Philadelphia's 10 biggest commercial taxpayers would get lower bills under new real estate assessment

The biggest tax decrease for a single parcel - 60 percent - is expected to go to the investors group that owns Franklin Mills Mall.
The biggest tax decrease for a single parcel - 60 percent - is expected to go to the investors group that owns Franklin Mills Mall.
Posted: February 20, 2013

Philadelphia's 10 biggest commercial taxpayers, including Center City office towers, Franklin Mills Mall, and the shipyard in South Philadelphia, could pay a total of $17.5 million, or 45 percent, less in property tax next year under Mayor Nutter's tax reform.

The reform is designed to base taxes on the properties' actual value rather than on outdated figures used for years by the city.

Commercial properties, particularly in Center City, have long been assessed based on values closer to real market values than most residential properties, which, experts said, meant that commercial-property owners paid more than their fair share of real estate taxes.

"It's been a great week for the office-building owners. They've been getting the shaft for about 20 years, so it's about time," Reaves C. "Trip" Lukens III, a private real estate appraiser in Philadelphia, said Monday.

In the aggregate, commercial and industrial properties could see their property tax bills drop by at least $56 million, or 26 percent, according to an Inquirer analysis, depending on where City Council sets the tax rate and whether it adopts a homestead exemption for residential properties, which would shift some taxes back to commercial parcels.

The estimates here are based on a 1.25 percent rate.

Lukens, of Lukens & Wolf L.L.C., said it appeared to him that some commercial properties remained overvalued.

"Two Penn Center is a good example," Lukens said.
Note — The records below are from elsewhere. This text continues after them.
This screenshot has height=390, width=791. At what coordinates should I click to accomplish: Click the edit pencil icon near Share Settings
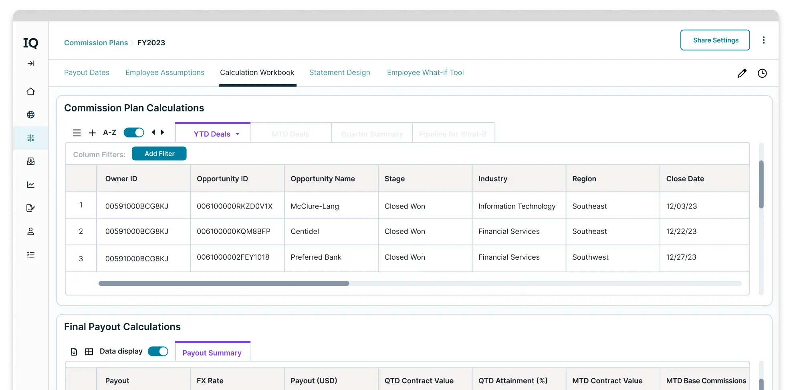tap(742, 73)
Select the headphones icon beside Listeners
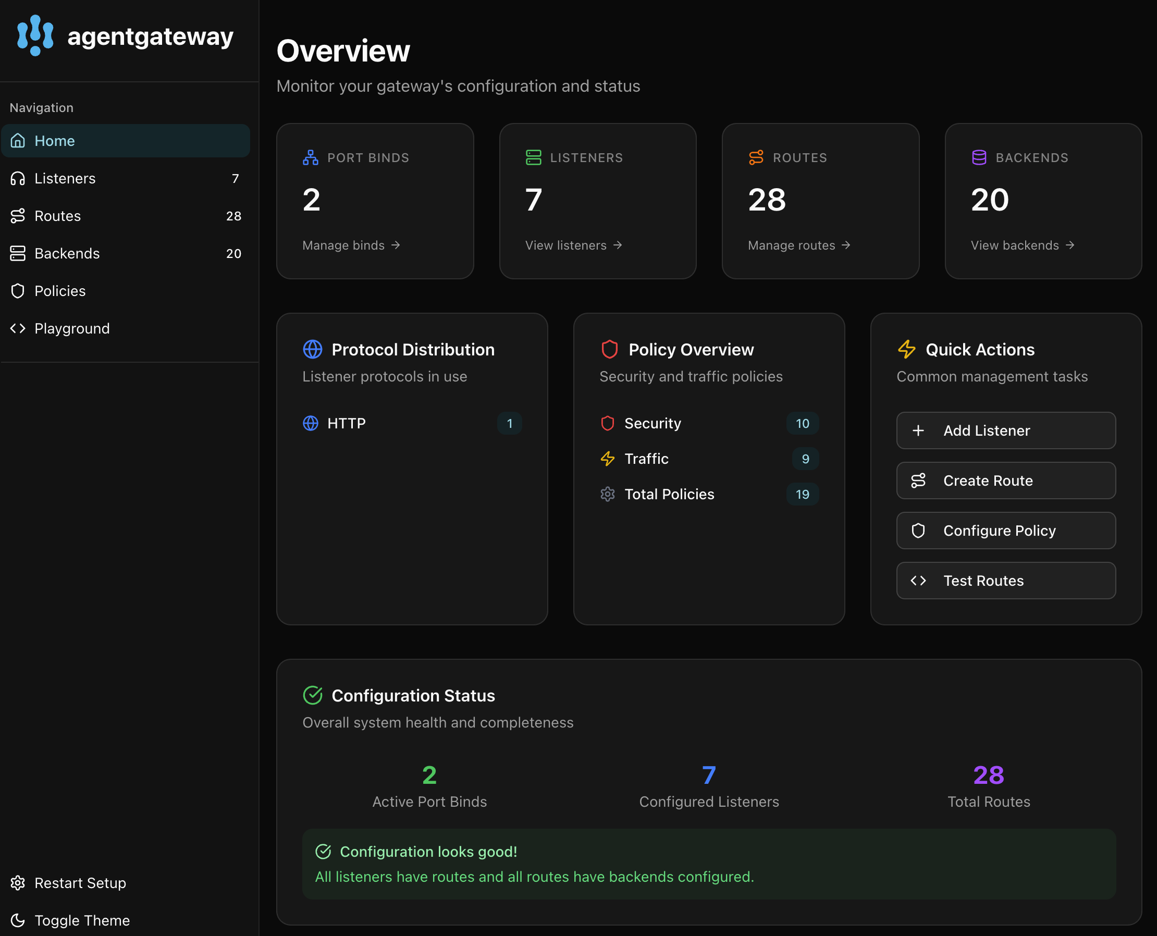1157x936 pixels. 18,178
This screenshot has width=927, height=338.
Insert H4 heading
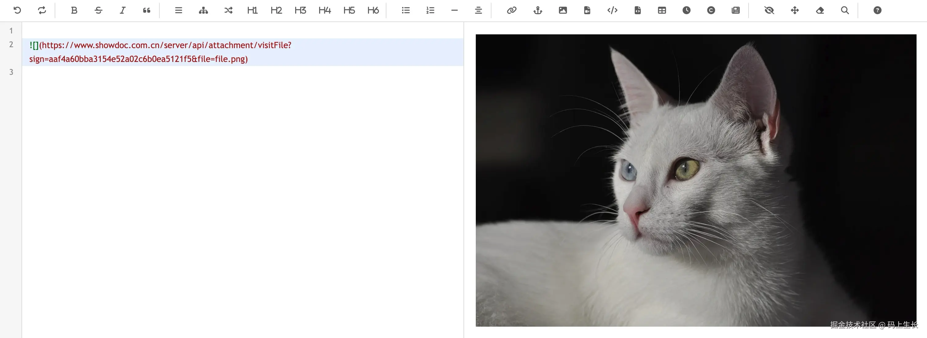(x=324, y=10)
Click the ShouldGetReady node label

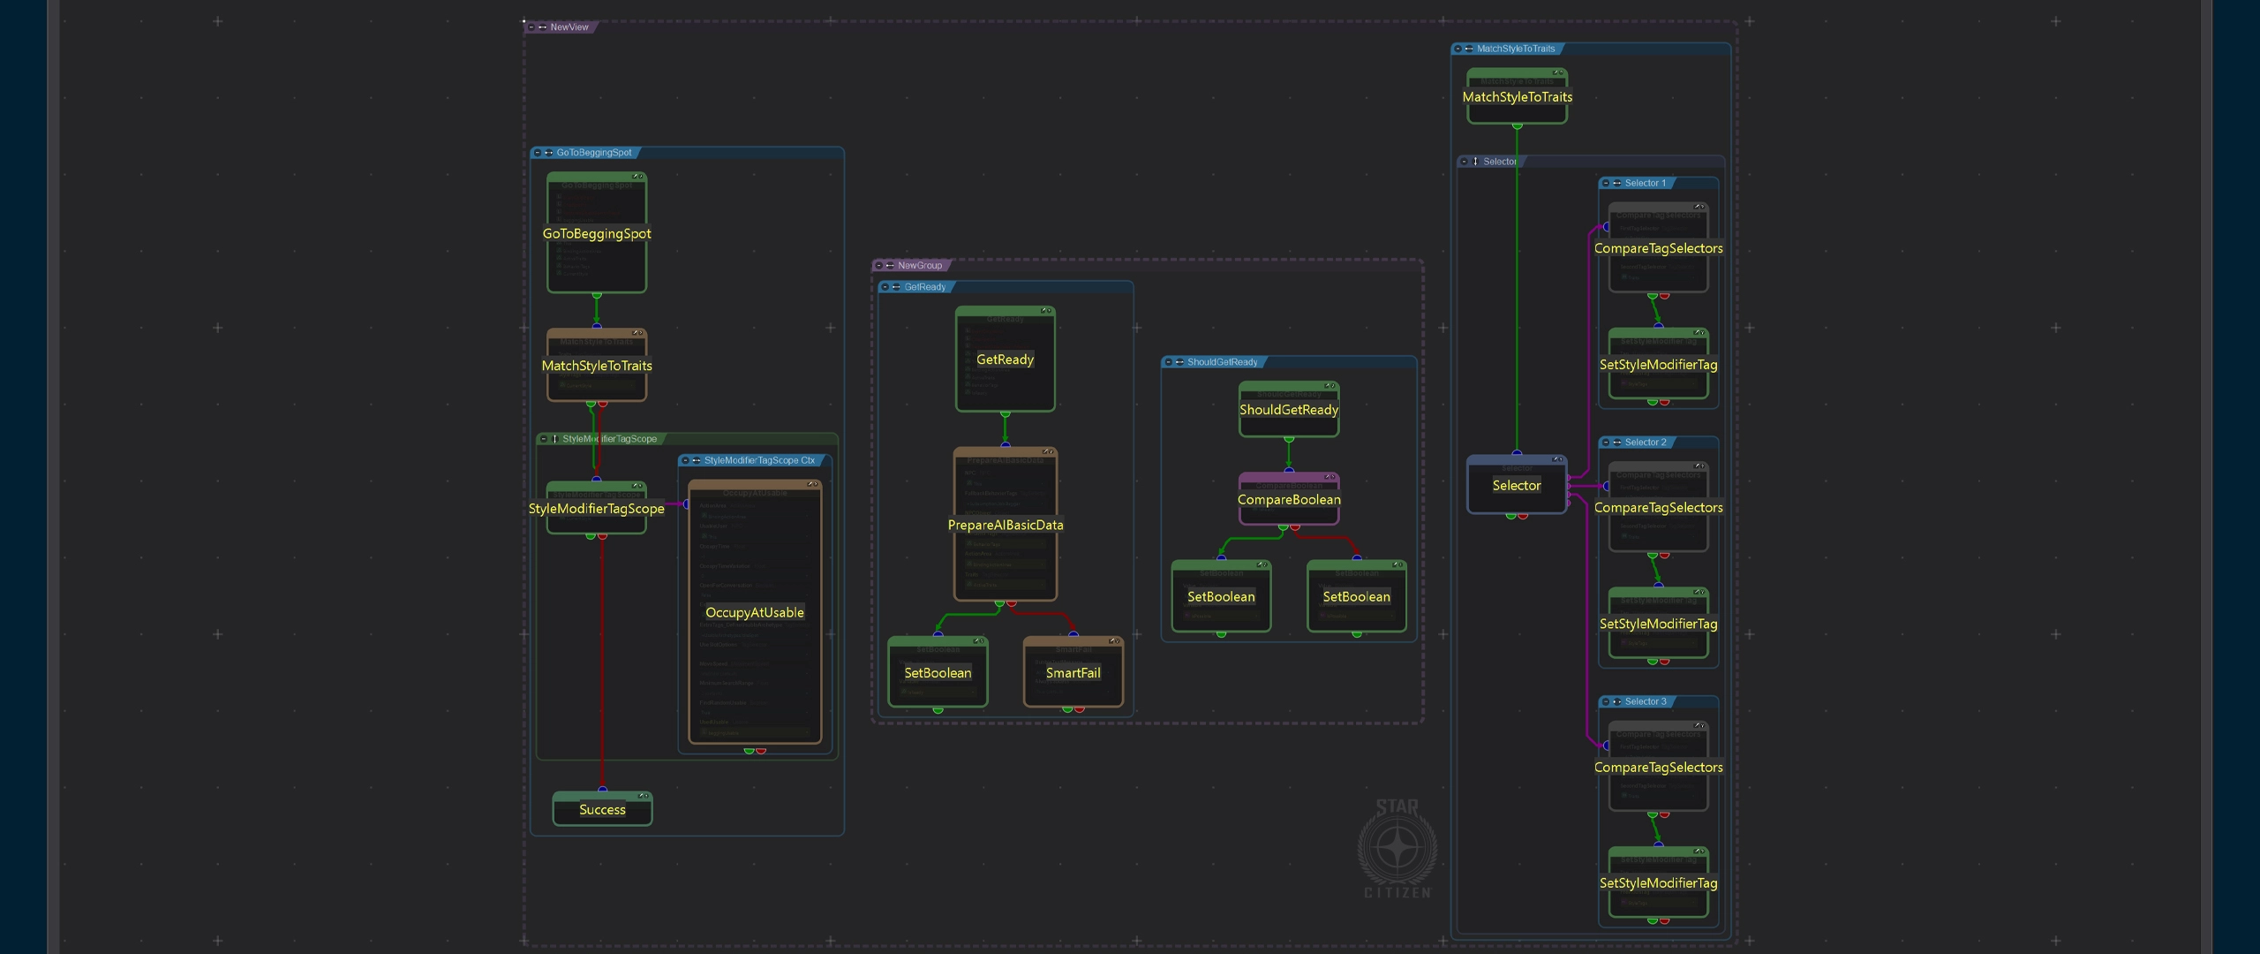1288,410
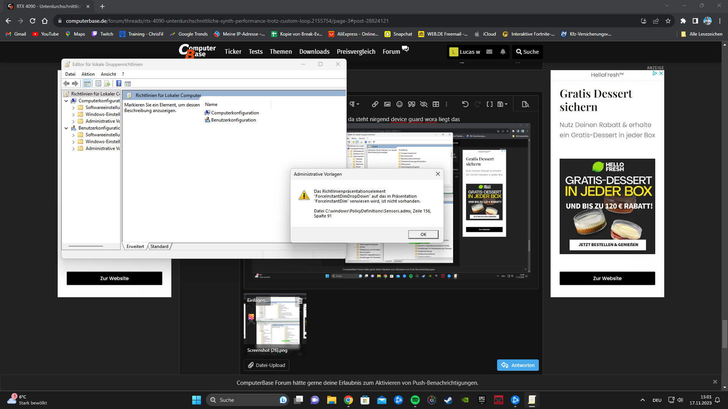Collapse the Computerkonfiguration tree node
This screenshot has height=409, width=728.
pyautogui.click(x=66, y=101)
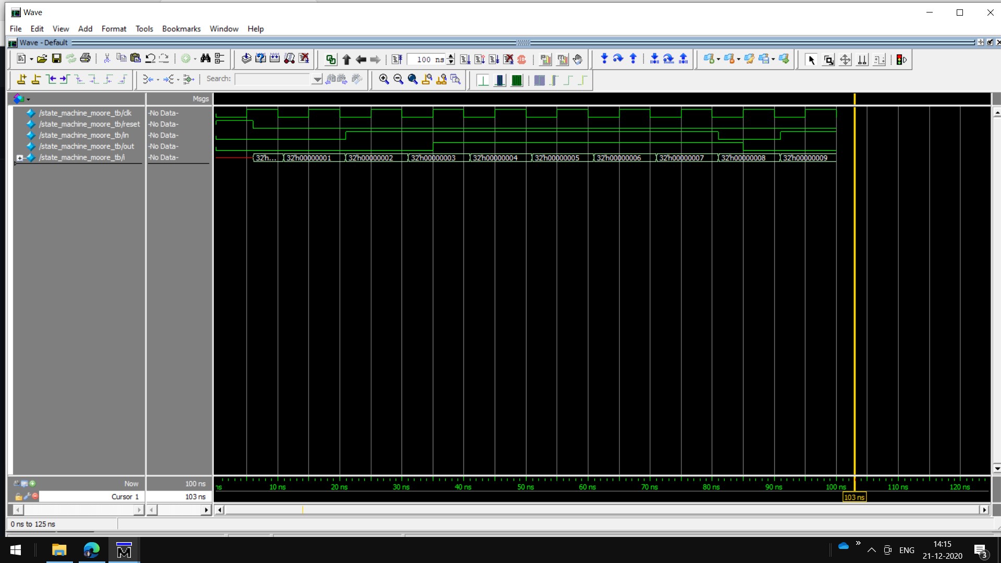Click the Insert Cursor icon
This screenshot has width=1001, height=563.
(x=21, y=79)
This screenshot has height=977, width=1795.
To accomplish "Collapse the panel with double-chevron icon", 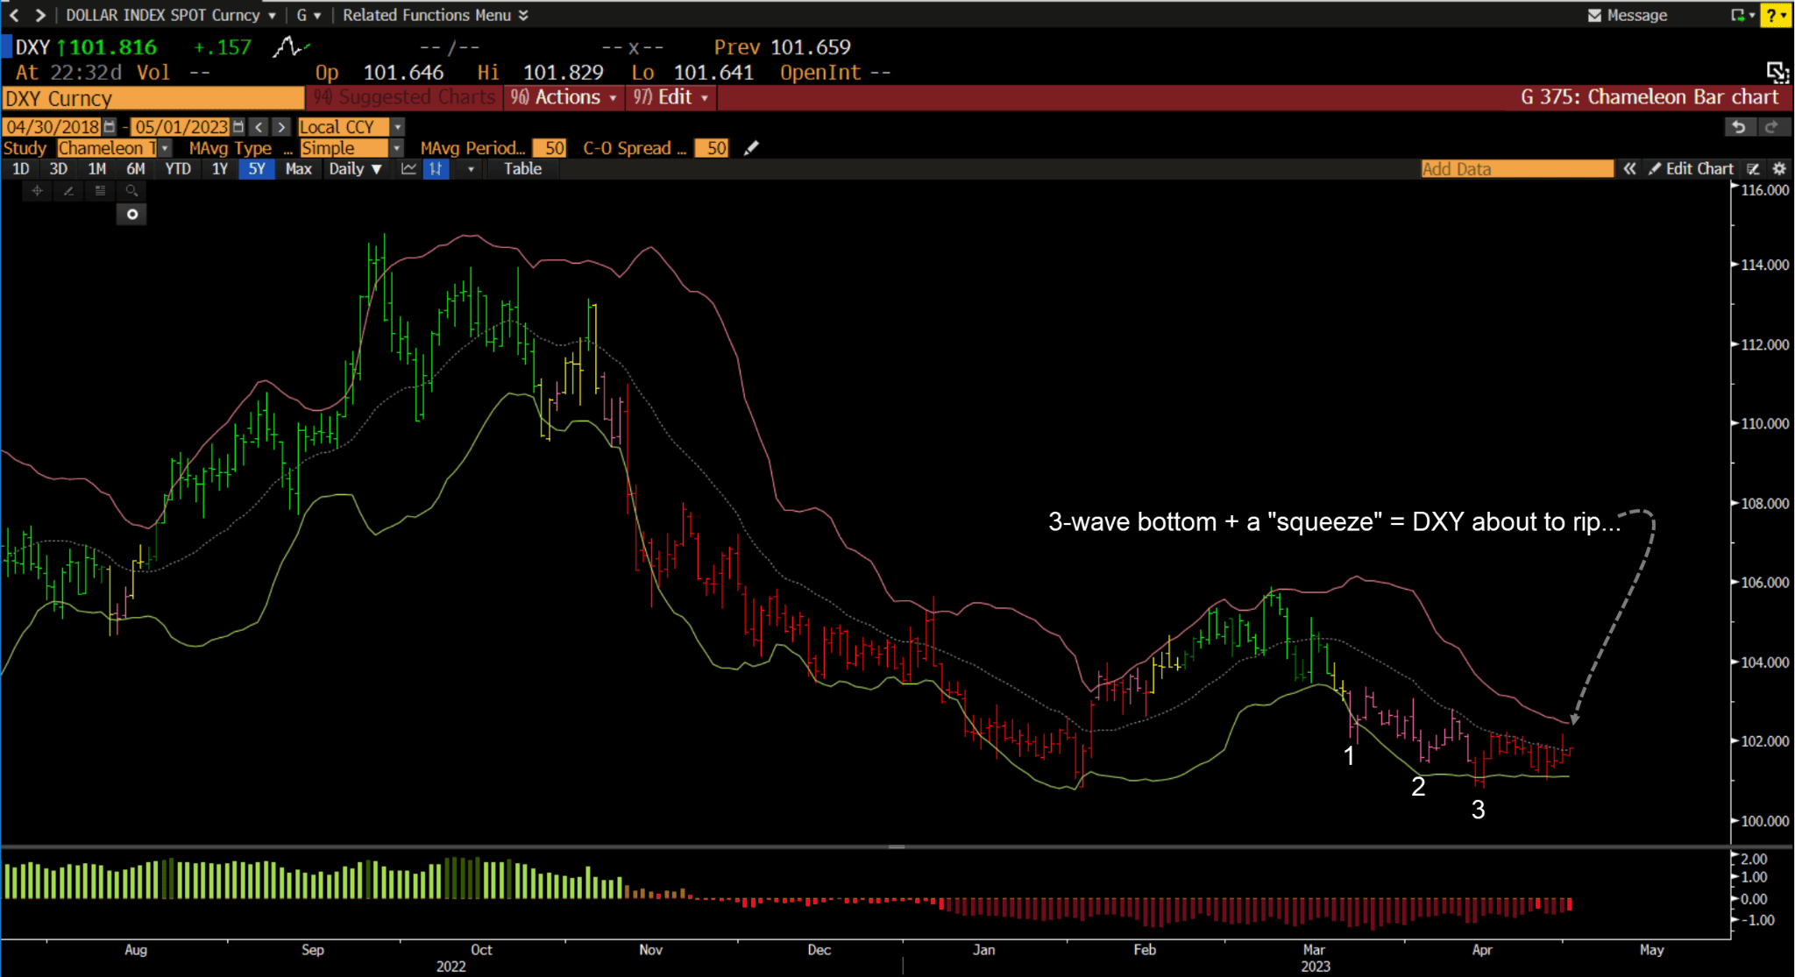I will [1629, 169].
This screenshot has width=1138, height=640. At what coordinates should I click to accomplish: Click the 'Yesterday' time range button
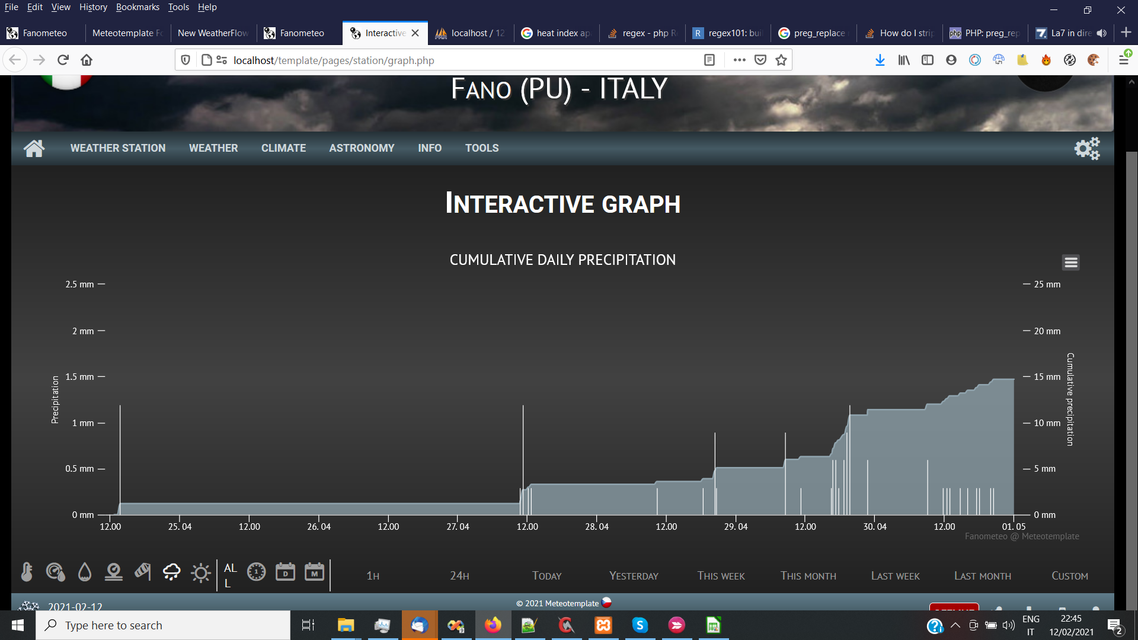click(x=633, y=575)
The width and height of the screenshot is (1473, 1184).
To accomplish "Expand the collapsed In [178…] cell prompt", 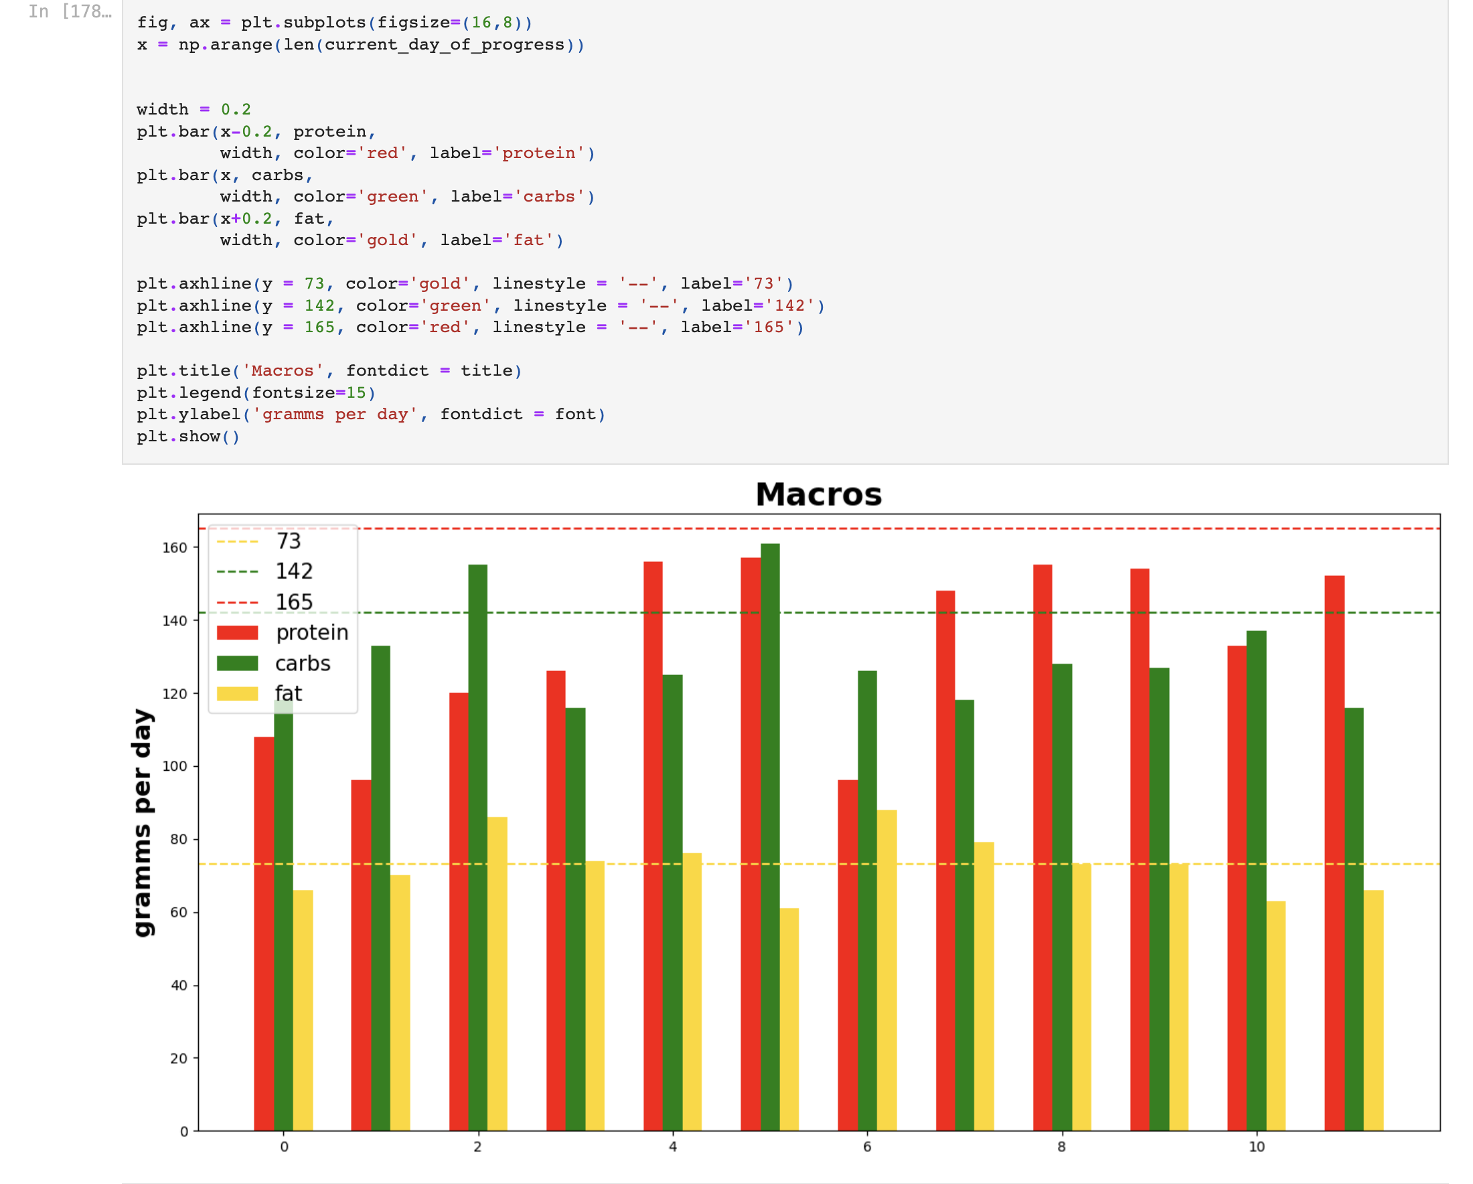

That property was valued at $66 million in a transaction last fall, but the city's Office of Property Assessment valued the building at 1500 John F. Kennedy Blvd. at almost $81 million, 23 percent more.

Even so, under Nutter's tax reform, the property-tax bill there is slated to drop an estimated $241,598, or 19 percent, to about $1 million from $1.25 million.

In its attempt to value commercial properties accurately, the Office of Property Assessment asked property owners for income and expense data, but real estate experts said city officials got very little detail because it was not required.

"I think very few owners gave them that information," said Joseph C. Bright, a tax lawyer at Cozen O'Connor. Any property owners who appeal the new assessments will have to provide the information, he said.

The biggest tax decrease for a single parcel is expected to go to the investors group that owns Franklin Mills Mall. The tax on the property listed at 4301 Byberry Rd. could be $2.25 million next year, down $3.38 million or 60 percent, from this year's estimated bill of $5.63 million. A spokesman for Franklin Mills did not respond to a call seeking comment.

Not all big commercial-property owners would get breaks.

Tenet Healthcare Corp., a for-profit hospital owner based in Texas whose holdings include Hahnemann University Hospital in Center City and St. Christopher's Hospital for Children in North Philadelphia, could see the biggest increase on a single parcel.

Tenet's property at 225-51 N. 15th St., part of the Hahnemann complex, is slated for an estimated $1.7 million increase. That 247 percent increase is partially offset by reductions on other parcels, giving Tenet an overall increase of $1.1 million, or 41 percent.

A spokeswoman for the company declined to comment.